---- TASK INPUT
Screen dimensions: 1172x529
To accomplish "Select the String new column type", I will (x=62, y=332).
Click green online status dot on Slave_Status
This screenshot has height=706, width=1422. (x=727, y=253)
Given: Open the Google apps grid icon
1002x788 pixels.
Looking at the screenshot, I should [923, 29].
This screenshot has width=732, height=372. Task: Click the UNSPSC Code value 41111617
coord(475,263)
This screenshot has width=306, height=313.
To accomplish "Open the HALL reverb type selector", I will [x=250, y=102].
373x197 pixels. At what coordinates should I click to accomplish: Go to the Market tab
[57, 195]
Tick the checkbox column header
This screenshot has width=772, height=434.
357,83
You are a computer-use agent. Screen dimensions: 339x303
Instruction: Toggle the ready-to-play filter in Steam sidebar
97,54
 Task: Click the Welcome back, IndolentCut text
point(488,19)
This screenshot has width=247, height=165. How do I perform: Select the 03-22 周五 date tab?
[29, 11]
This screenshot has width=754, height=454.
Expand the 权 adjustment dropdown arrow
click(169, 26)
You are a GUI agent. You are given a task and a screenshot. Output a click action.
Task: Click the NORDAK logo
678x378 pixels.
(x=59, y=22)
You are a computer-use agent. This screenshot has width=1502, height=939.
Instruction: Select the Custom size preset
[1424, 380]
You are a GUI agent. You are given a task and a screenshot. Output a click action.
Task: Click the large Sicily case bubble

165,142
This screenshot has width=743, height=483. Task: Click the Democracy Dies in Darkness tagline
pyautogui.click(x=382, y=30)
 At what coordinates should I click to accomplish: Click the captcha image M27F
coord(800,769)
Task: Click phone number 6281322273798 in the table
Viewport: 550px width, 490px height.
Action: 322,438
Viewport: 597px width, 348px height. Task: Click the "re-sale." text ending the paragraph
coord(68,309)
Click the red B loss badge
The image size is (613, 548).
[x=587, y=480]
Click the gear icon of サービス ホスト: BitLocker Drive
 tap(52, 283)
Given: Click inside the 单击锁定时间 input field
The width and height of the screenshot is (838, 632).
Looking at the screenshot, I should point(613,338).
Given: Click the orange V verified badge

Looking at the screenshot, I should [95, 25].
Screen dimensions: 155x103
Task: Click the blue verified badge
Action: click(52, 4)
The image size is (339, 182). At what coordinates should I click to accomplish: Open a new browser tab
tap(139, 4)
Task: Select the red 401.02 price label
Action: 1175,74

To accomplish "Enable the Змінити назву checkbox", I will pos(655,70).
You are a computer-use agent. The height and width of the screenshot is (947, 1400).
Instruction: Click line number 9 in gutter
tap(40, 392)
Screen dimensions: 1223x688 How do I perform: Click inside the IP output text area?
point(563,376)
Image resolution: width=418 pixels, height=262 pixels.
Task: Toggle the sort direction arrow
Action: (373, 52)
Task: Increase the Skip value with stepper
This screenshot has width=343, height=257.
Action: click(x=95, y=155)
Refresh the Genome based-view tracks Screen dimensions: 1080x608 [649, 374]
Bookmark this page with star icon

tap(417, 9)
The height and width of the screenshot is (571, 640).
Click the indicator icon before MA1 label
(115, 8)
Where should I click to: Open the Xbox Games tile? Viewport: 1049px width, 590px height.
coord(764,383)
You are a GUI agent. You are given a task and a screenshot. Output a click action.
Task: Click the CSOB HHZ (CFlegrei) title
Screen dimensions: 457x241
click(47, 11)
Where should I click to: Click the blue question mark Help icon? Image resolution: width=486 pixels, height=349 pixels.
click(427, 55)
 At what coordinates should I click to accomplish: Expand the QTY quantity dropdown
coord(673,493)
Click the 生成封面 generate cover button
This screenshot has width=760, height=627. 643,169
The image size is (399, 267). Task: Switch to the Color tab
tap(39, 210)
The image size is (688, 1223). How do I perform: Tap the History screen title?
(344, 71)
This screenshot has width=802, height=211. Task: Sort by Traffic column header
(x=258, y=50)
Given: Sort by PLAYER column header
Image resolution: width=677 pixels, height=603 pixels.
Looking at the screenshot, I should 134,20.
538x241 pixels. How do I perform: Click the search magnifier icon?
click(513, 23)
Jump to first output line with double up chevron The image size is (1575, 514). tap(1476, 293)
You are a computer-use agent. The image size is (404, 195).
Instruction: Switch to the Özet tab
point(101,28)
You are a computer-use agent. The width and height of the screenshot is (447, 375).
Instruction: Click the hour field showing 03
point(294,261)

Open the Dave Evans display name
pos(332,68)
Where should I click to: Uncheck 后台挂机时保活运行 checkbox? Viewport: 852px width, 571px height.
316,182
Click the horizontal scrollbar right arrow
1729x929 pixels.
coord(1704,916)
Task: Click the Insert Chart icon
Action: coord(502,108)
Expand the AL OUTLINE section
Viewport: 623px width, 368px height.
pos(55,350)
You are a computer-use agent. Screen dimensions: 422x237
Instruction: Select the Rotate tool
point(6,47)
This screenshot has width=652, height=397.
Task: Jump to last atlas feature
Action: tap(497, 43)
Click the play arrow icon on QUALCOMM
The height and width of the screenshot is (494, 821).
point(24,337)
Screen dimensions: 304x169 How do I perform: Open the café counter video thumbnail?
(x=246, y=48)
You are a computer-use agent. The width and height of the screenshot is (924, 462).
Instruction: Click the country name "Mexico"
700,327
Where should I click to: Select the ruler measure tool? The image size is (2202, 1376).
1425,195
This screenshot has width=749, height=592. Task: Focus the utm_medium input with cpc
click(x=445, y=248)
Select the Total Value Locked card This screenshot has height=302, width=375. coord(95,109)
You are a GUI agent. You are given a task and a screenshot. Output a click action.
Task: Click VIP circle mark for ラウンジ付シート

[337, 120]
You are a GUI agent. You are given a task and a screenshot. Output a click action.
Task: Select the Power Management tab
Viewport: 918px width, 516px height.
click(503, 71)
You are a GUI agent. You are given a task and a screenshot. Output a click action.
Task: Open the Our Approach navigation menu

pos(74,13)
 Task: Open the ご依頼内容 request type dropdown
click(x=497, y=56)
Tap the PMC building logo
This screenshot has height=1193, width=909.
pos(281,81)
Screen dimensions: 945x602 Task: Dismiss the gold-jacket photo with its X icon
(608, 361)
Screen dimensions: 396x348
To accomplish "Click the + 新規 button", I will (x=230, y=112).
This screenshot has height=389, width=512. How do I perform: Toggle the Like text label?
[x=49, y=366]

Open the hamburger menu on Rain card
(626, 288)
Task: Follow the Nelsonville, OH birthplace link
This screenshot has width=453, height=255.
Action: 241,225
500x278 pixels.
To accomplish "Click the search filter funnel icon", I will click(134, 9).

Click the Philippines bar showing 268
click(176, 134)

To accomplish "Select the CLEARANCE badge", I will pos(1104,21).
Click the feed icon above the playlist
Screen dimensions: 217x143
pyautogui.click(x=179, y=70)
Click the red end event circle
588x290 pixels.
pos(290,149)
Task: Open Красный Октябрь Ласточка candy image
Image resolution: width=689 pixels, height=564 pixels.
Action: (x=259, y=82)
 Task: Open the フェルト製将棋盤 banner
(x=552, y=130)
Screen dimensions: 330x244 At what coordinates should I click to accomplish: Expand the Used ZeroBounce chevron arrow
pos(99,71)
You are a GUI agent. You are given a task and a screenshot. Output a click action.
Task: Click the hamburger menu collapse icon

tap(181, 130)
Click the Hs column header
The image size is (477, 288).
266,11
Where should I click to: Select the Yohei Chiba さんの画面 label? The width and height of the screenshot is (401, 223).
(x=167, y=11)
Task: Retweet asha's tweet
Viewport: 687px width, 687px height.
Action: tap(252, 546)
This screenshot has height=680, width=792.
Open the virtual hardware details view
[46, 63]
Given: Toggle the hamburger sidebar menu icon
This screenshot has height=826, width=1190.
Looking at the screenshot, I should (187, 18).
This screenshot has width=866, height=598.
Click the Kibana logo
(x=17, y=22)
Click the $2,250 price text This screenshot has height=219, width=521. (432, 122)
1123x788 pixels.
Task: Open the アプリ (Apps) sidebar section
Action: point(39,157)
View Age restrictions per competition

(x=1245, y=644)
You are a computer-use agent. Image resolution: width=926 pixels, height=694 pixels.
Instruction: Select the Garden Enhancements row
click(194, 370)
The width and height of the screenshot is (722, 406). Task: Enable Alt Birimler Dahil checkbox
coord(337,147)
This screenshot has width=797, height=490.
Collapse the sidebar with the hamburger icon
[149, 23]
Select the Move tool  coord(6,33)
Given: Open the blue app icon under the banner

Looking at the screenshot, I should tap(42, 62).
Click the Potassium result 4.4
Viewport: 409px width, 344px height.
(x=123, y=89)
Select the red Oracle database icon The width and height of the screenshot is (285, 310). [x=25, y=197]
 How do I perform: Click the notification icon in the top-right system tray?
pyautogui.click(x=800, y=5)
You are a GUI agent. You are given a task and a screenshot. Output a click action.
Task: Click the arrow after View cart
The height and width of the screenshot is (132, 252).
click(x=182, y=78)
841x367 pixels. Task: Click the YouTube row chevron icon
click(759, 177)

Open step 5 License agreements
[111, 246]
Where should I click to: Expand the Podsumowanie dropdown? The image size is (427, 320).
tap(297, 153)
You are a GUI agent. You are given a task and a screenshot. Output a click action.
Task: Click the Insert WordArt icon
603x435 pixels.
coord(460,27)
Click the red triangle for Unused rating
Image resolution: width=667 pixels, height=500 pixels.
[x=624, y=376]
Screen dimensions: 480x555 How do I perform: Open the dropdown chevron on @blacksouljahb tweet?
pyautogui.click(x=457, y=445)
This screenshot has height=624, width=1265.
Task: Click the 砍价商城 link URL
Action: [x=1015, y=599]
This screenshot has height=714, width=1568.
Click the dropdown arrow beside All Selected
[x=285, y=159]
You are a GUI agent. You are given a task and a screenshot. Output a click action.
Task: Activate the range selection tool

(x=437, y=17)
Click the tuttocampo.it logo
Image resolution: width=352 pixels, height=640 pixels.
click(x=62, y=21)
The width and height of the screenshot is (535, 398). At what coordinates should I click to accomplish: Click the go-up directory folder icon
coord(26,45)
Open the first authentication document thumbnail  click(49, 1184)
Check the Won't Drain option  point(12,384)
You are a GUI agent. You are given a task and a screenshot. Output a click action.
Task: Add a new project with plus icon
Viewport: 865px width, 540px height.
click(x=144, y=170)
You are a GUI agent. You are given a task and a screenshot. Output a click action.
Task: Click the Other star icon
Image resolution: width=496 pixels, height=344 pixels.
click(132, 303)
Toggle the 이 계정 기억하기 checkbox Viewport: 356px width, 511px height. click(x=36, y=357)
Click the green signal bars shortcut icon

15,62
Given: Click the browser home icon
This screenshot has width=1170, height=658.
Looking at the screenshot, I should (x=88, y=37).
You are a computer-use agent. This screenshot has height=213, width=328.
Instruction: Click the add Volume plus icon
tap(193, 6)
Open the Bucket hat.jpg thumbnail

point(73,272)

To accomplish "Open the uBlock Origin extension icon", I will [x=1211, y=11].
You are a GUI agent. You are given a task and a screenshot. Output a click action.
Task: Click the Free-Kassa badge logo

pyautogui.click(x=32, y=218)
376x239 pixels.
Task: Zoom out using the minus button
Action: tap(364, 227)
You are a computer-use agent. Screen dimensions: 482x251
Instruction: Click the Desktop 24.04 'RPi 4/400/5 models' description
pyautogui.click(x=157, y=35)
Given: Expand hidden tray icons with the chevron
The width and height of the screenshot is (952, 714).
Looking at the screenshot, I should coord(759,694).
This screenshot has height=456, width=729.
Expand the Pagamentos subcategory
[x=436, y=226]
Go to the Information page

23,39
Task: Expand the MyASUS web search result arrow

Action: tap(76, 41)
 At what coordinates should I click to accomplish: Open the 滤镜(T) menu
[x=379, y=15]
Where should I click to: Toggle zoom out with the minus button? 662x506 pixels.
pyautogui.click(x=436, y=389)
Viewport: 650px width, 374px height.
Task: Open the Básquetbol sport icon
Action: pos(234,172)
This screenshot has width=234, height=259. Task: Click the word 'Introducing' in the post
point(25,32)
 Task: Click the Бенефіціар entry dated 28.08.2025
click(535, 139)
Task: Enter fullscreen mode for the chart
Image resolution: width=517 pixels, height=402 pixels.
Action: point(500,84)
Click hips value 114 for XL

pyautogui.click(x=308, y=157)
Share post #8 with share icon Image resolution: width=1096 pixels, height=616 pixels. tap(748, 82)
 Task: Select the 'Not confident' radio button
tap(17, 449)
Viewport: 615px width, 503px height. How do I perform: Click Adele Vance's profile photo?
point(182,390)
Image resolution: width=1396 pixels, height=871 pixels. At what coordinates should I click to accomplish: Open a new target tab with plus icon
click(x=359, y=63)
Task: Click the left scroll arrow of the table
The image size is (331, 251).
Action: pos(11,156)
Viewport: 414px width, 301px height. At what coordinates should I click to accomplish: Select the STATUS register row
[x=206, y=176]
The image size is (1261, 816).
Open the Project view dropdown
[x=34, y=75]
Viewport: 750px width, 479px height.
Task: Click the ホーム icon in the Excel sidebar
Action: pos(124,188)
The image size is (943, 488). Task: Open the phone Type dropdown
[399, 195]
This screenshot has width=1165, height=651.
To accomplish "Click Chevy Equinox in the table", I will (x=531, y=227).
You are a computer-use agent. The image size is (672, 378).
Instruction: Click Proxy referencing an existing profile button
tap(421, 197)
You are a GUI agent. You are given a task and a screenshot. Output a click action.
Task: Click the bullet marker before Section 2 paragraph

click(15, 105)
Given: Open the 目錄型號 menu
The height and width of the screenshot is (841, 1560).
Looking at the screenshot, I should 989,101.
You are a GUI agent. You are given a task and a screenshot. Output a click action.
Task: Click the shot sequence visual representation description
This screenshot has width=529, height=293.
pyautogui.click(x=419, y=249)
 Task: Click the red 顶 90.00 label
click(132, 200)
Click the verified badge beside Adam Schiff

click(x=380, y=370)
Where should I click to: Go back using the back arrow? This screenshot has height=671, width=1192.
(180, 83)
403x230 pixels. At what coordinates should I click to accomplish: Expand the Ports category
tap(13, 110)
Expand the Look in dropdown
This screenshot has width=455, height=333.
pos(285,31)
--------
TASK BRIEF: Provide only the number of lines in the entries that hold the word "table".

EXERCISE RESPONSE: 3